How to Use a Spline Roller

A Phifer brand screen installation tool has a concave and a convex roller, one on each end

Home Depot

Installing a new screen on a door or window requires a special tool called a spline roller. When making repairs to screens, this tool is used to install the vinyl cord, or spline, that secures the screen inside the channel of the screen frame. Spline rollers are sometimes called screen installation tools or screen rolling tools, and these handy tools are used to repair metal-frame screens, screen doors, and window screens. Keep in mind that spline rollers cannot be used to repair wooden frame screens. While this tool may only serve one purpose, it's an essential component for completing screen installations—and it makes the job much easier.

What Is a Spline Roller?

A spline roller is a tool made for screen installation that rolls spline into its channel to hold the screen in place. Spline rollers use a rolling wheel that fits over the spline to press it down.

Parts of a Spline Roller

A standard spline roller consists of a wooden handle with a metal wheel on each end. The wheels appear identical at a glance, but close inspection reveals that one has a thin edge grooved outward (this is the convex wheel) and the other has an inward-grooved edge (this is the concave wheel).

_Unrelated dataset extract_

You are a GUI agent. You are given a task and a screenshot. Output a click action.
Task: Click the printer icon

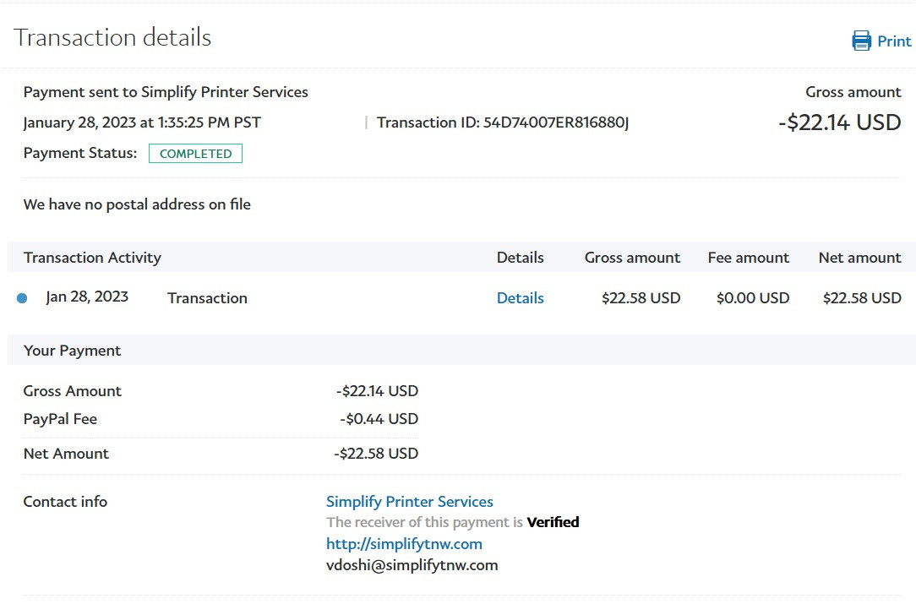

The convex wheel is only used when installing metal screens. This pushes the new screen into the channel of the screen frame before you install the spline, pre-shaping the screen inside the channel so the spline will go inside willingly. The concave wheel is used to press the spline—with the screen beneath it—into the channel. With a fiberglass screen, you can do this in one motion; no pre-shaping is necessary.

What Spline to Use

Spline comes in several different diameters, from 9/64 (0.14) inch to 7/32 (0.21) inch. If the replacement screen is the same type as the old material, use the same spline size as the original. If the new screen is thicker than the old screen, choose one size smaller for the spline. It's helpful to bring a piece of your old spline to the hardware store with you to compare different sizes until you find the right option.


Some people suggest using pizza cutters or screwdrivers instead of spline rollers to repair screens. Not only can these leave frustrating holes in your spline or screen, but they won't install it evenly—and pizza cutters can even cut your fingers when they slip off the spline.

How to Use a Spline Roller

If you're repairing the screen on a sliding door, you'll need to remove the screen door before replacing the screen and spline. Always cut the new screen to size first, leaving it a few inches larger than the frame.

If you're using a metal screen, it's important to pre-fit the screen into the frame channels before adding spline (this step is not necessary for a fiberglass screen). Lay your metal screen over the door or window frame and use the convex wheel of your spline roller to press the metal screen inside. Once your screen is prepared, it's time to install the spline as you would with fiberglass screen in the steps below.

  1. Start With One Corner

    Lay your fiberglass screen over the door or window frame, then begin installing spline on top to secure it inside. Starting at one corner, press the end of the spline into its channel, using the concave (inward-grooved) wheel of the spline roller.


    Don't cut the spline to fit each side—you can use the entire bundle of spline in one piece around the frame, then trim any extra when you're done.

  2. Roll the Spline

    Move the roller along the spline, forcing the screen and spline into the frame channel. As you go, you can tug gently on the edge of the loose screen (ahead of the roller), so it stays flat, but do not pull it tight; the action of pushing the screen into the channel will tighten it as you move around the frame. Move the roller with short strokes, going in one direction. Try not to go back and forth.

  3. Use a Screwdriver for Corners

    Bend the spline around each corner as you reach them and press the spline into corners, as needed, with a small screwdriver. Be careful not to cut through the screen with the screwdriver. Only touch the screwdriver to the spline itself to avoid making holes in your new screen.

  4. Finish Each Side

    Work your way around the frame in one direction to finish each additional side of your screen. Continue gently holding the loose screen tight, but remember that the spline will tighten it to a degree on its own.

  5. Trim Additional Materials

    When you reach the starting corner, cut the excess spline with scissors or a utility knife and press the end into the channel. Trim the extra screen to make it flush with the outside of the spline.

Keeping Spline Rollers Clean

Since spline rollers are rarely used in most households, their wheels can develop buildup from being stored in toolboxes or drawers that collect dust. If your spline roller's wheels begin to stick, simply rinse it off and wipe it down with water or a degreaser like WD-40. When using water, dry metal wheels afterward to prevent rust.

When to Replace Your Spline Roller

Some spline rollers have plastic wheels that can become cracked or damaged over time. Once one of the wheels is cracked, the tool will not function properly. Thankfully, spline rollers are typically affordable, and a new tool can be purchased at most hardware stores.